The Center, the Western Watersheds Project, Friends of the Clearwater and WildEarth Guardians filed the lawsuit in June 2014 asking that lethal body-crushing traps and snares be made illegal. The groups also want to limit the size of foothold traps in lynx habitat and require daily checks of traps.
Named in the lawsuit are Idaho Gov. C.L. “Butch” Otter, Idaho Department of Fish and Game Director Virgil Moore, and members of the Idaho Fish and Game Commission.
Fish and Game spokesman Mike Keckler said Monday the agency is reviewing the decision and couldn’t comment.
The Idaho Trappers Association intervened on behalf of the state.
“I believe the judge made a mistake,” said the group’s president, Patrick Carney. He said if all the limits the conservations groups want on trapping are put in place, it would greatly limit trapping in the regions.
“If they implement all that, wolf trapping is over, and so is all of the other trapping,” he said.
Besides wolves, other animals legal to trap in Idaho include coyotes, bobcats, otters, beavers, foxes, marten and mink.

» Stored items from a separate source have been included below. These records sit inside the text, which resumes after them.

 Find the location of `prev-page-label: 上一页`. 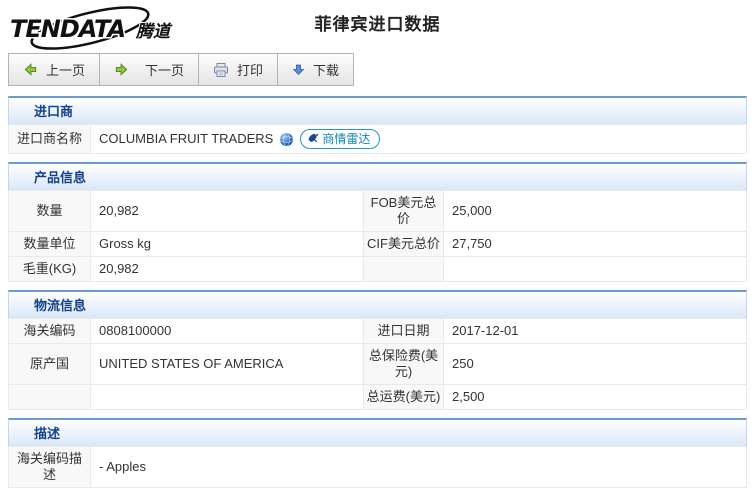

prev-page-label: 上一页 is located at coordinates (66, 70).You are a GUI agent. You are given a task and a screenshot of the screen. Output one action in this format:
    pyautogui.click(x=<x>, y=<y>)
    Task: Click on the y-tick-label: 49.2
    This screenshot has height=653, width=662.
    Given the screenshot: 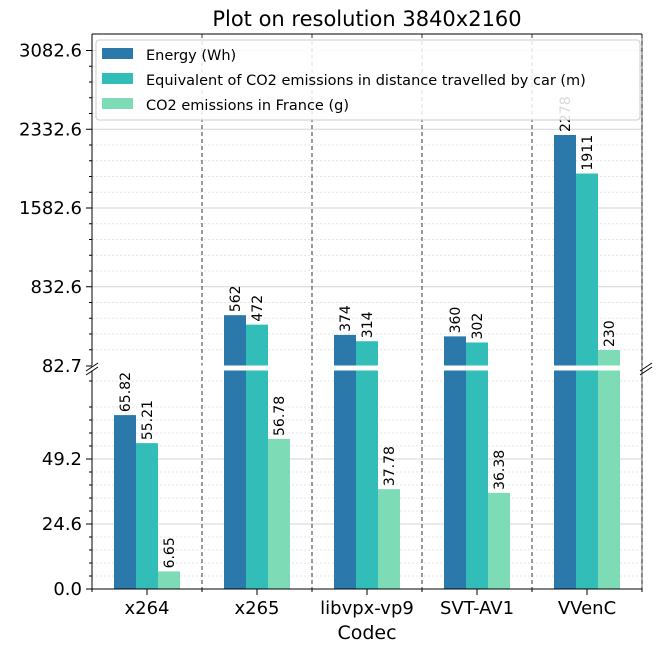 What is the action you would take?
    pyautogui.click(x=62, y=460)
    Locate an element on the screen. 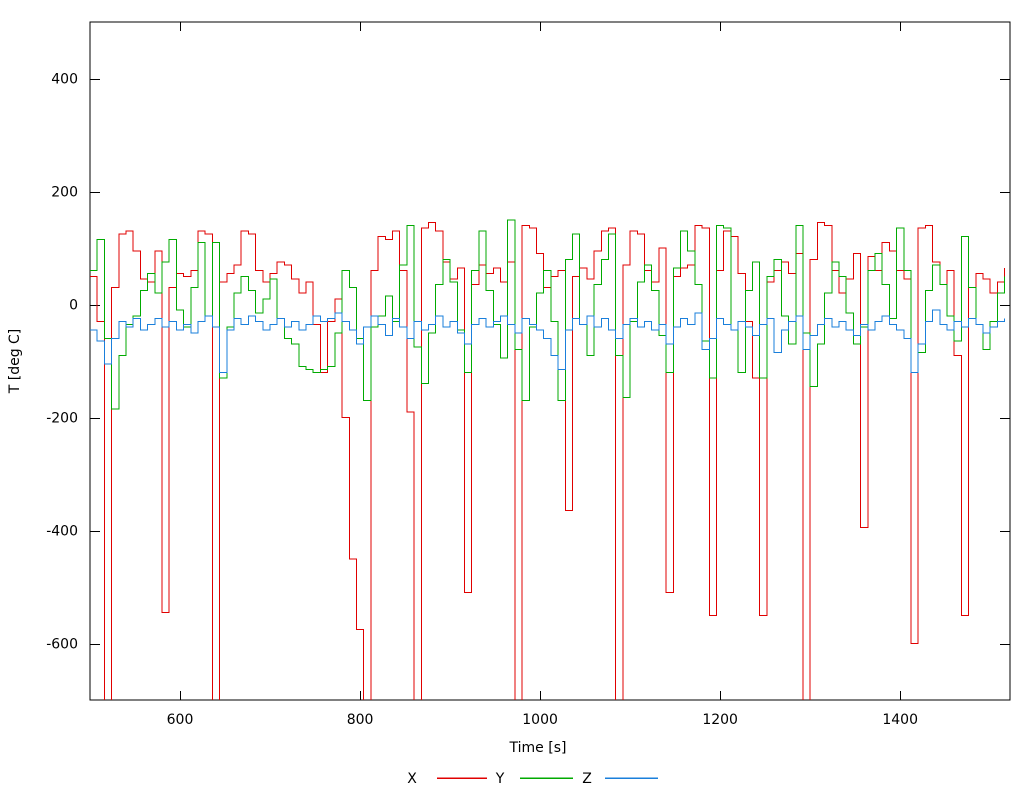 Image resolution: width=1024 pixels, height=800 pixels. x-tick-label: 800 is located at coordinates (360, 720).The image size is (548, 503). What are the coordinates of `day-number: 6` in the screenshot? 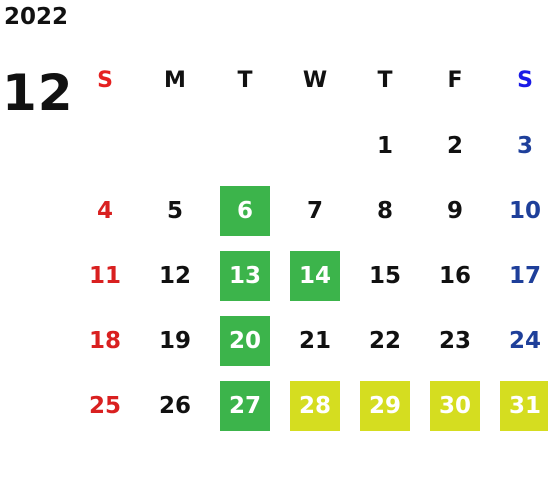 It's located at (245, 210).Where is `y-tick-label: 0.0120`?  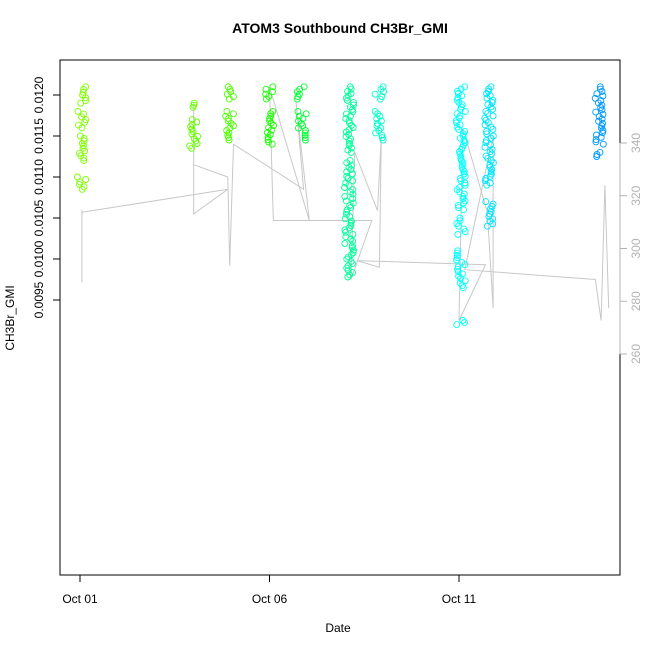
y-tick-label: 0.0120 is located at coordinates (39, 94).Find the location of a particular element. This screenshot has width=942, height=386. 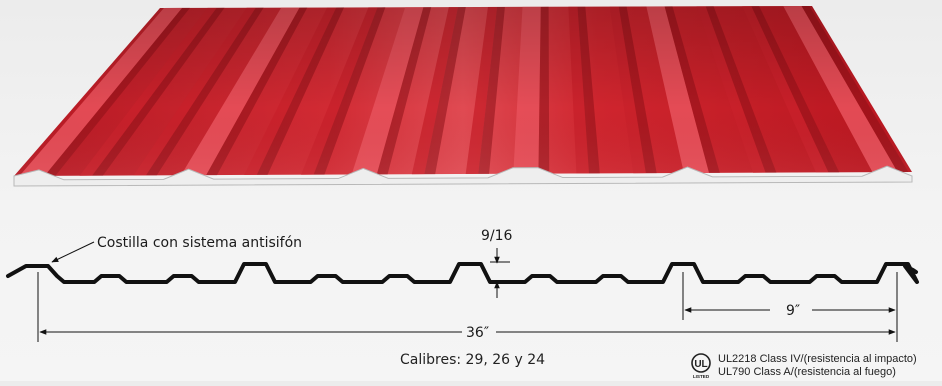

antisiphon-rib-label: Costilla con sistema antisifón is located at coordinates (200, 243).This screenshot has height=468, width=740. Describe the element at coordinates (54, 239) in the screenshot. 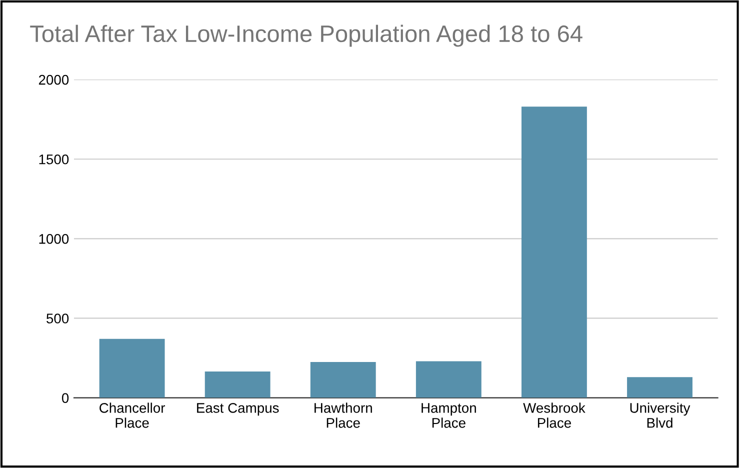

I see `y-tick-label: 1000` at that location.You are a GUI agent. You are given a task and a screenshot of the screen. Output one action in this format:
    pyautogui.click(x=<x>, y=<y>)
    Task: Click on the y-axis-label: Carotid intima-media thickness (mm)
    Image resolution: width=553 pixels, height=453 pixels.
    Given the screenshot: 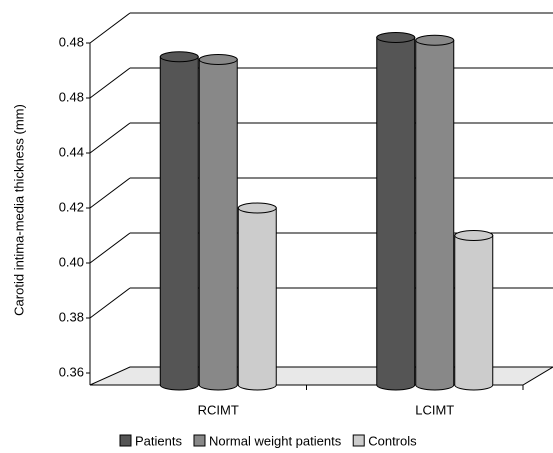 What is the action you would take?
    pyautogui.click(x=18, y=210)
    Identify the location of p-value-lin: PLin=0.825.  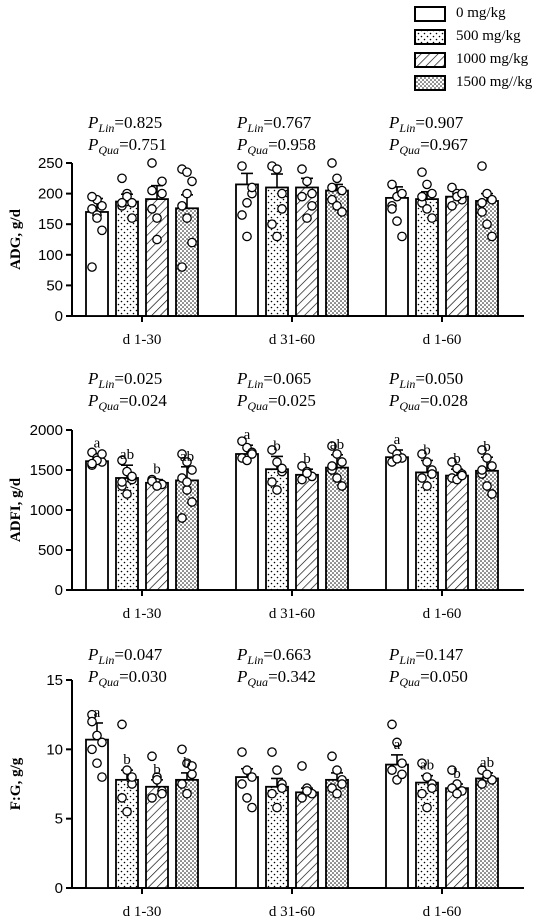
(124, 124).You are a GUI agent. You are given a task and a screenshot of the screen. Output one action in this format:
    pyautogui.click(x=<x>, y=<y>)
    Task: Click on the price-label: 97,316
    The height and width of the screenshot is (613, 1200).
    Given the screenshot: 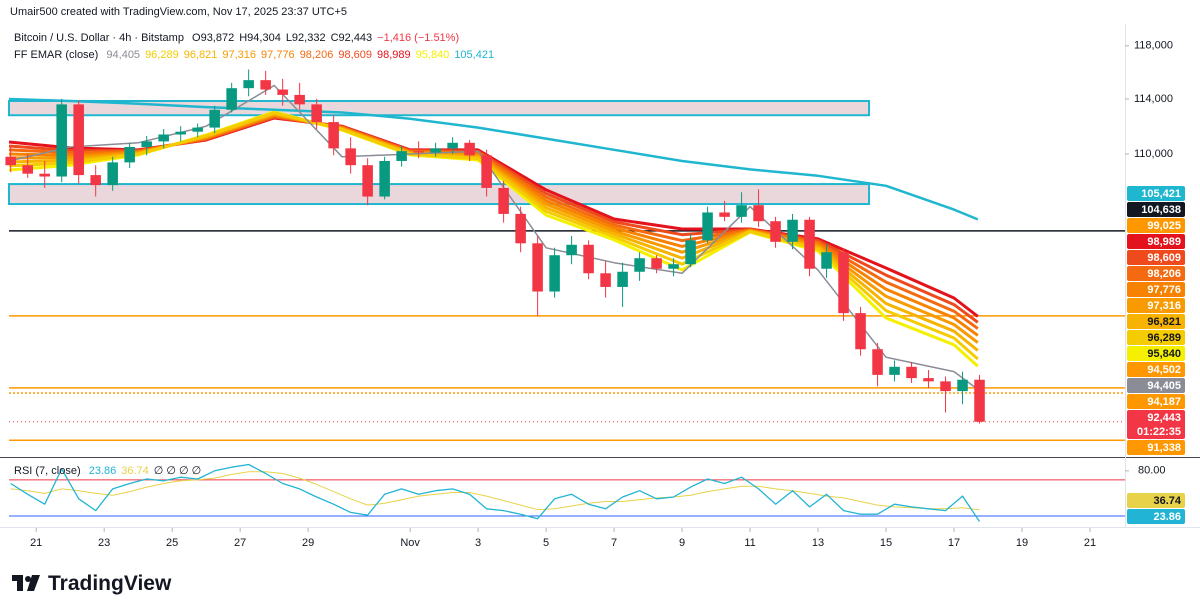 What is the action you would take?
    pyautogui.click(x=1164, y=306)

The conservation groups in the lawsuit said trapping in Idaho has increased from about 650 licenses issued in the 2001-2002 season to more than 2,300 in recent years. Officials say that at least four lynx have been trapped in Idaho since 2012. One was killed after a trapper mistook it for a bobcat.
Judge B. Lynn Winmill in his ruling found that trappers likely would capture additional lynx in the Panhandle and Clearwater regions through inadvertent trapping.
The conservation groups sought to limit trapping based on potential lynx encounters in other parts of the state as well. But Winmill rejected that argument, noting that the record didn’t support inadvertent trapping of lynx in those areas.
Canada lynx weigh about 20 pounds and have large paws that give them an advantage in both pursuing prey and eluding predators when traveling across snow. They feed primarily on snowshoe hares and are believed to number in the hundreds in the continental U.S. It’s unclear how many are in Idaho.
The U.S. Fish and Wildlife Service listed lynx in the continental U.S. as threatened with extinction in 2000.